Public education is secular; however, students may request instruction in the religion of their choice, which may be conducted in school or at a religious institution. Many churches, synagogues, and mosques operate private schools.

The National Institute against Discrimination, Xenophobia, and Racism (INADI), a government agency under the jurisdiction of the Justice Ministry and whose board includes representatives of the major religious groups, investigates suspected incidents of discrimination based on religion. The agency also supports victims of religious discrimination and promotes proactive measures to prevent discrimination.

The government is a member of the International Holocaust Remembrance Alliance.

Government Practices

The Buenos Aires Directorate General for Religious Affairs and the national Secretariat of Worship sent official representatives to religious freedom conferences, rabbinical ordinations, Rosh Hashanah and Eid al-Fitr celebrations, as well as to religious activities held by Protestant and Orthodox churches.

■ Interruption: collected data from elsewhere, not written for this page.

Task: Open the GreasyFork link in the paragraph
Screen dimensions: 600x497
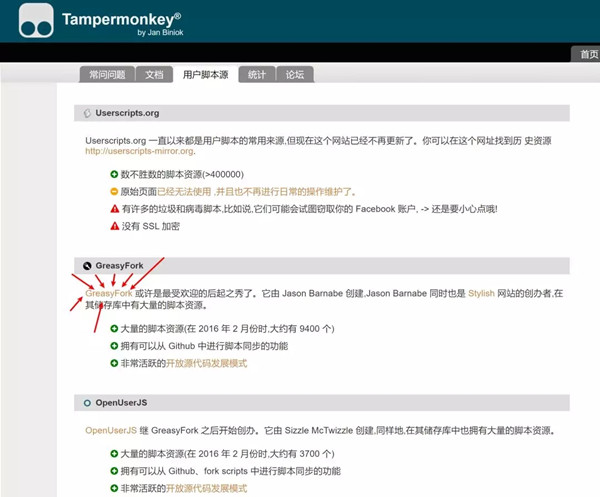Action: tap(109, 293)
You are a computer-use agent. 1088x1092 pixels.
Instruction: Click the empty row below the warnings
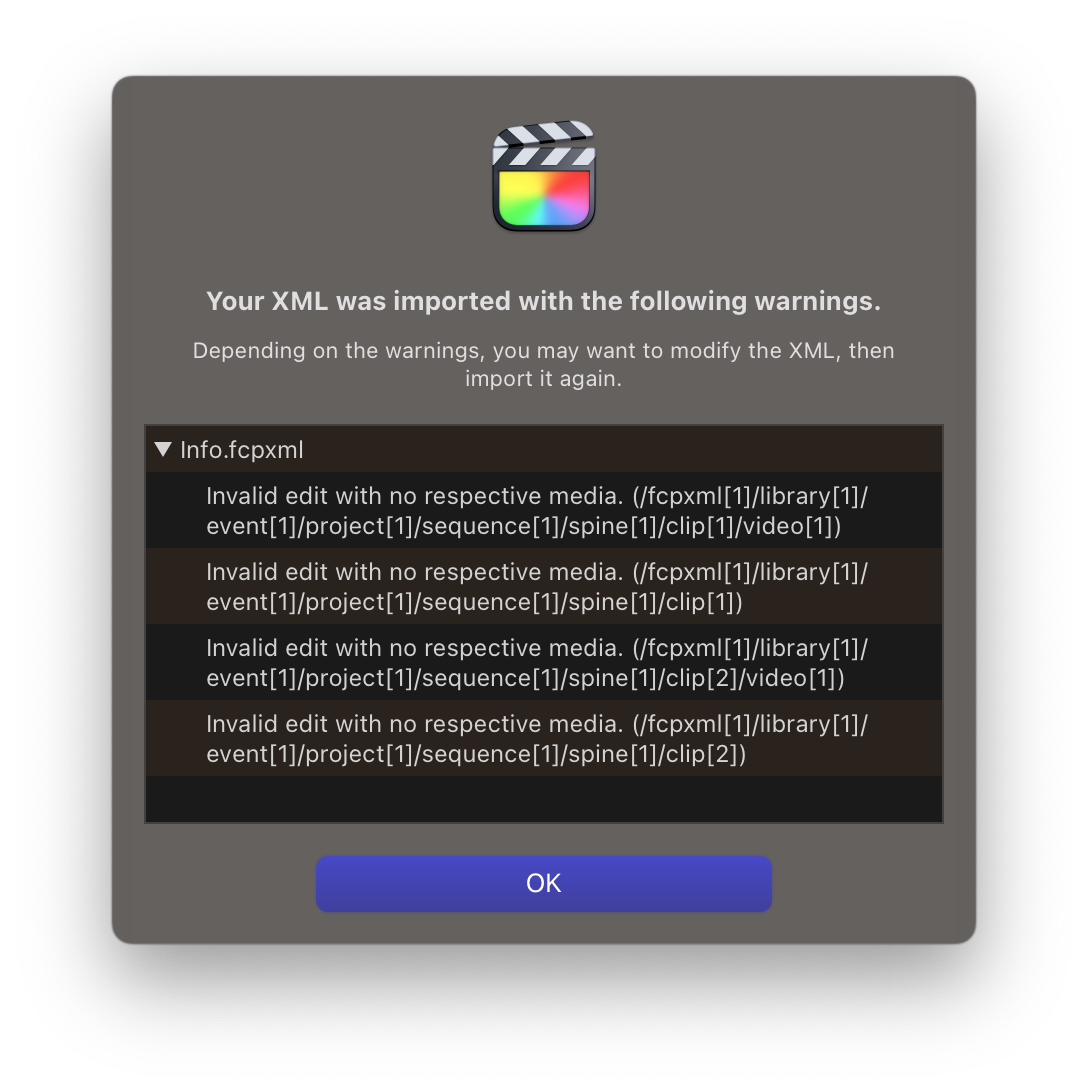pyautogui.click(x=544, y=799)
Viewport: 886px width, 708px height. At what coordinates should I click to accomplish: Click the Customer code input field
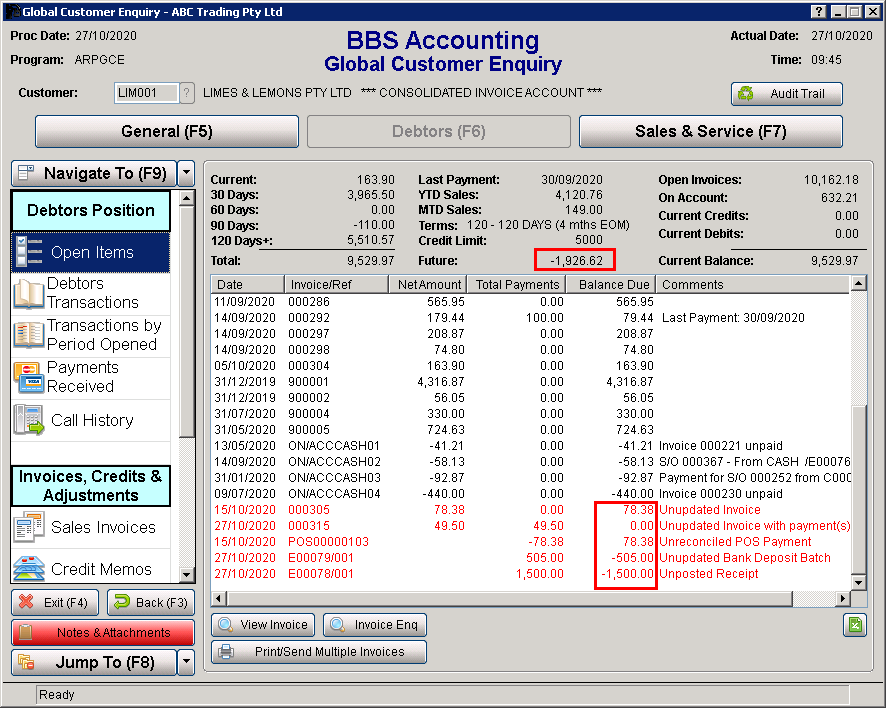point(146,93)
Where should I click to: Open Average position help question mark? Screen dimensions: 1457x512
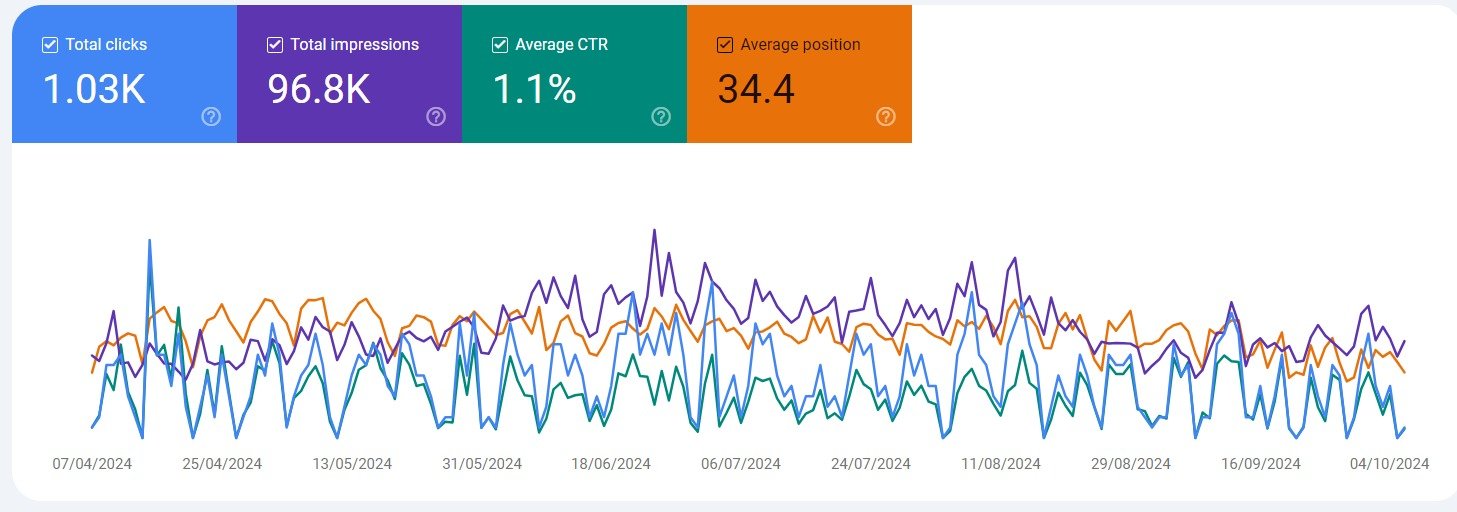click(886, 117)
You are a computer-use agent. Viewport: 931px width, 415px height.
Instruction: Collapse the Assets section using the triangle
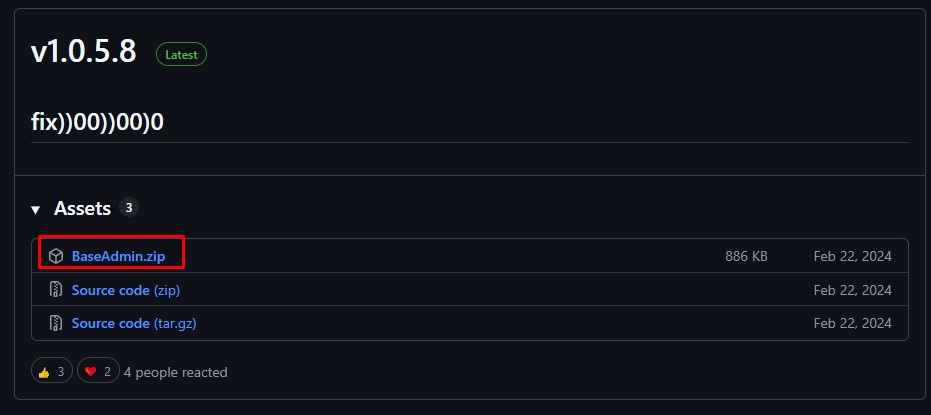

INADI’s religious freedom forum held monthly meetings with leaders across the religious spectrum.

The international investigation of the 1994 bombing of the Jewish Argentine Mutual Aid Association (AMIA) building in Buenos Aires that killed 85 persons continued. The federal prosecutor investigating the case continued to seek the arrest of eight Iranians for their alleged involvement in the bombing. In January the government signed a memorandum of understanding with Iran to jointly investigate the AMIA case. The government began negotiations with Iran on the specifics of its implementation. The Delegation of Argentine Israelite Associations (DAIA) and AMIA have challenged the constitutionality of the agreement.

On March 19, the municipality of General Campos in Entre Rios province disbursed tax payment receipts printed with the phrase “Be a patriot, kill a Jew.” DAIA called for administrative sanctions and the responsible individual’s removal from office. The mayor of General Campos publicly censured and dismissed the employee immediately.

Section III. Status of Societal Respect for Religious FreedomShare    

There were reports of societal discrimination based on religious affiliation, belief, or practice.

DAIA received 243 complaints of anti-Semitism during 2012, the most recent data available, representing a 7 percent decrease compared to 2011. The most commonly reported incidents were anti-Semitic messages posted on websites, anti-Semitic graffiti, verbal slurs, and other forms of harassment.

Local press reported five cases of vandalism occurring in two Methodist churches and three Catholic places of worship. The first incident occurred during a student led demonstration in September when a group of individuals broke into a local Catholic cathedral, vandalized it and set the structure on fire. A wide range of political and religious leaders attended a public mass to express their condemnation of the incident. On November 9, vandals attacked a Methodist Church and destroyed relics of significant historical value.

On November 12, a Catholic protest group interrupted an interfaith ceremony commemorating Kristallnacht at the Metropolitan Cathedral of Buenos Aires. Local Jewish organizations and the Catholic Archbishop of Buenos Aires denounced the protestors.

On July 29, swastikas were found painted in the Republic of the Children Park in La Plata, Province of Buenos Aires.

Leaders of the Jewish, Muslim, and various Christian communities publicly welcomed the election of Cardinal Jorge Bergoglio as Pope.

Section IV. U.S. Government PolicyShare    

U.S. embassy representatives met periodically with religious leaders to discuss religious freedom and incidents of religious discrimination. In meetings with government officials, embassy staff discussed the status of the AMIA case as well as government efforts to advance religious freedom.

Embassy representatives attended events organized by religious groups and nongovernmental organizations that addressed religious freedom and promoted interfaith awareness and appreciation. One example was the Islamic Center of Argentina’s Feast of Sacrifice celebration held annually at the Ministry of Foreign Affairs.